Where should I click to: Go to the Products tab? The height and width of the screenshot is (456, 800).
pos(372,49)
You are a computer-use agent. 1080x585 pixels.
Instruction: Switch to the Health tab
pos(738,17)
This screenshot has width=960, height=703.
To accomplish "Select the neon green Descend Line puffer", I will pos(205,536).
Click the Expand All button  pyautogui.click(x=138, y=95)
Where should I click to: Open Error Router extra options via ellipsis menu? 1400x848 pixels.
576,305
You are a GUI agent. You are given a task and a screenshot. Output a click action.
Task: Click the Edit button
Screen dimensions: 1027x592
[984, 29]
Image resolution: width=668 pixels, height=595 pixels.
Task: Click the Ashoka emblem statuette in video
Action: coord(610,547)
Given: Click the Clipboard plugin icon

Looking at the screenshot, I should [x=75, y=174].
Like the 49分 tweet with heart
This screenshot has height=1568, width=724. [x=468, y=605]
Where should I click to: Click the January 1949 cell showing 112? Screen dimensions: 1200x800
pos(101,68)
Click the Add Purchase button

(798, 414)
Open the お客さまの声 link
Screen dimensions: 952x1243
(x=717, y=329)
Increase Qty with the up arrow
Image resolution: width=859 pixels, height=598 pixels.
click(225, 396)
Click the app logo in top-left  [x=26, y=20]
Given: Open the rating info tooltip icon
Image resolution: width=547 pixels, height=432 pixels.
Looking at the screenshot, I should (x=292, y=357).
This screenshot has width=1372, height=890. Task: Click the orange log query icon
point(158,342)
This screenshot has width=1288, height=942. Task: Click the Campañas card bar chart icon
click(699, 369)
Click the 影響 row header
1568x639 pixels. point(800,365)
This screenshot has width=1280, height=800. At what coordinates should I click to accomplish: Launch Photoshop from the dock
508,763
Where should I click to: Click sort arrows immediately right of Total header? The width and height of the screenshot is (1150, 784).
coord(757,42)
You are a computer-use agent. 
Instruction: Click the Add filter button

----------

Rewrite the part of the items above that opens with the line containing "Click the Add Purchase button" and closes with the line containing "click(699, 369)" as a numbered list, one line per entry and blank lines left out.

## SOLUTION TO THE EXERCISE
1. Click the Add Purchase button
2. (798, 414)
3. Open the お客さまの声 link
4. Screen dimensions: 952x1243
5. (x=717, y=329)
6. Increase Qty with the up arrow
7. Image resolution: width=859 pixels, height=598 pixels.
8. click(225, 396)
9. Click the app logo in top-left  [x=26, y=20]
10. Given: Open the rating info tooltip icon
11. Image resolution: width=547 pixels, height=432 pixels.
12. Looking at the screenshot, I should (x=292, y=357).
13. This screenshot has width=1372, height=890. Task: Click the orange log query icon
14. point(158,342)
15. This screenshot has width=1288, height=942. Task: Click the Campañas card bar chart icon
16. click(699, 369)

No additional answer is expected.